Full disclosure: I missed the last 10 minutes of Vacation. Last night’s press screening started 20 minutes late, then began without any sound, which lead to a 10 minute delay to correct the technical difficulties. With an unbreakable engagement elsewhere, I had to sneak out right before the very last scene. So take this review with as many grains of salt as you’d like. If you think those final minutes might recontextualize everything that came before to transform a generally miserable comedy into a beacon of transcendent hilarity, so be it. Having sat through the previous 90 minutes, I’m of the opinion that nothing short of the long-lost missing footage from Orson Welles’ Magnificent Ambersons could have redeemed this dreadful film.

Give it this much: the way writer/directors John Francis Daley and Jonathan Goldstein make their Vacation both a sequel to 1983’s National Lampoon’s Vacation and a sort-of remake is kind of ingenious, at least from a marketing perspective. After a long series of Vacations about the bumbling misadventures of suburbanites Clark and Ellen Griswold (Chevy Chase and Beverly D’Angelo) and teenage kids Rusty and Audrey (played by different actors in each of the four previous movies), the new version follows the grown-up Rusty (Ed Helms), as he drags his own wife (Christina Applegate) and kids on a road trip from hell. Sensing his family is in a rut, he cancels the clan’s original vacation plans, rents a wacky Albanian minivan, and sets off across the country for Walley World, the fictional amusement park Clark and company trekked to in the original Vacation. Things, predictably, do not go as planned.

Many of the jokes are frustratingly predictable as well. When Rusty’s introduced piloting a regional jet for a low-rent carrier with a decrepit co-pilot he fought to keep from an early retirement, there’s no doubt the plane is headed for near-disaster when Rusty leaves the cockpit for a bathroom break. In fairness, I must admit I did not anticipate the scene where Rusty attempts to clean a dirty motel shower with a giant wad of pubic hair he mistakes for a Brillo pad. But that’s because the whole scenario makes absolutely no sense. Who likes pubic hair so much that they actually collect it into a giant tuft, but also cares so little about their collection that they forget it in a motel room? And what sort of person is so mouth-breathingly stupid that they confuse a pile of pubes for a Brillo pad?

The answer, apparently, is Rusty Griswold, who, as played by Helms, is basically Clark Griswold 2.0, right down to his awkward mannerisms and clueless advice to his teenage son James (Skyler Gisondo). His cluelessness is inconsistent, though. Early in the film, he leaps at the chance to explain glory holes to James and his younger brother Kevin (Steele Stebbins). A few scenes later, he has no idea what a rim job is, mostly to set up a moment where James accidentally propositions a girl for a rim job. A lot of the gags are like that; reverse engineered from punchlines with no regard for whether they make any sense in the film, like the lengthy sequence at the Four Corners built around a bunch of gratuitous cameos.

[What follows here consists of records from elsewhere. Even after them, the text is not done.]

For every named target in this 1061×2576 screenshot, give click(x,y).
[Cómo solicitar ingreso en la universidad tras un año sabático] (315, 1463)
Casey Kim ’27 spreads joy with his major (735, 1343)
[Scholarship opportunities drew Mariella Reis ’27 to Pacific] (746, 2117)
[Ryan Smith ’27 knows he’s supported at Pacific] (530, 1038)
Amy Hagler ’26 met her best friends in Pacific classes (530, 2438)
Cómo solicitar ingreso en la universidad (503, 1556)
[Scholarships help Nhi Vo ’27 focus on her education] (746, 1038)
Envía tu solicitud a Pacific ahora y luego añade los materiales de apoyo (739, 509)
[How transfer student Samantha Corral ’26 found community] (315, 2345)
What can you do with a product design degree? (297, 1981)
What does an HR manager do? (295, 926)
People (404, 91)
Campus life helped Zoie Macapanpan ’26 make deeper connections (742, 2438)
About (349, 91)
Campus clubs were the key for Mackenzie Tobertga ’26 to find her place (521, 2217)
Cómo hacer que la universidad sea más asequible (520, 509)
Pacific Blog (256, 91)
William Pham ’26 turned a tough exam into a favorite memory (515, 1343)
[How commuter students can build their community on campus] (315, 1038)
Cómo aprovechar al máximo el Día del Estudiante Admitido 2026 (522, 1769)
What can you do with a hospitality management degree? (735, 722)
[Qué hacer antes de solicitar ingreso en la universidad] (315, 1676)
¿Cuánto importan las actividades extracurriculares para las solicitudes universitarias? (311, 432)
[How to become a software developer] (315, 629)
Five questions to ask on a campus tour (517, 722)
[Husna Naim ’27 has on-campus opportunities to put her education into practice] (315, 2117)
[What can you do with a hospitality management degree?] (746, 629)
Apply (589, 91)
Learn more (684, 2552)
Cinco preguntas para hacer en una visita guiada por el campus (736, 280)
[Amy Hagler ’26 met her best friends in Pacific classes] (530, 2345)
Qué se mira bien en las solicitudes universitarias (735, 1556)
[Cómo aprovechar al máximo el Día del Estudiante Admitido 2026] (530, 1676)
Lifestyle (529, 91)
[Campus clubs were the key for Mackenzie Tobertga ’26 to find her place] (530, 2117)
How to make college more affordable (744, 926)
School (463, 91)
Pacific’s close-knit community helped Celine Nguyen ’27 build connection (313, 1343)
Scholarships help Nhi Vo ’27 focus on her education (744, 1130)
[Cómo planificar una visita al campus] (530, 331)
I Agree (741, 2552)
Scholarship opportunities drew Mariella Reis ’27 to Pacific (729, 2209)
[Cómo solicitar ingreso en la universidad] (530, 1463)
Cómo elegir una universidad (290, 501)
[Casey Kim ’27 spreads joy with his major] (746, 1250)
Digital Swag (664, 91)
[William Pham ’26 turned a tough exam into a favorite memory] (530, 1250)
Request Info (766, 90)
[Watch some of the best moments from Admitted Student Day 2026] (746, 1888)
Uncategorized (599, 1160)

The original Vacation, directed by Harold Ramis and written by John Hughes, certainly had its moments of absurdity, but there was an even funnier truth at its core about aging baby boomers trying to live up to their idyllic memories of their own childhoods. Daley and Goldstein’s Vacation bears almost no resemblance to a recognizable reality, so the best one can hope for out of it is a collection of funny non sequiturs. When the non sequiturs are mostly pubic Brillo pads and a sewage dump the family somehow mistakes for a hot springs, there’s nowhere for the film to go but down in flames along with the Albanian minivan.

The few bright spots mostly belong to Applegate, who is admirably game to degrade herself for the audience’s pleasure and shines in her big showcase, a drunken return to her old college sorority. There are also a few good bits in the Griswold’s detour to visit Rusty’s sister Audrey (Leslie Mann) and her cowboy weatherman husband (Chris Hemsworth) who enjoys herding cattle, making random faucet metaphors, and parading around in his house in his bulge-revealing skivvies. Both Mann and Hemsworth score a couple of genuine chuckles, but even their sequence wears out its welcome with a pointless and cringe-worthy conclusion where Hemsworth teaches Helms to herd cattle with tragic results. There isn’t a single laugh in the whole cattle drive, but its explosive finale does provide a nice metaphor for the experience of watching Vacation. (Rusty represents the movie, the cow he kills its attempts at comedy.)

Even with Applegate, Mann, and Hemsworth, and Chase and D’Angelo back for a brief cameo, there’s something genuinely dispiriting about this Vacation. Before co-writing the reasonably funny Horrible Bosses and creating this film, John Frances Daley was the star of Freaks and Geeks. How does the man at the center of one of the greatest television shows ever made about teenage life have so little to say about nerdy teenagers and their hapless parents? Maybe all his best observations were saved for those last couple minutes I didn’t see. It’s possible. But I won’t be going back to find out anytime soon.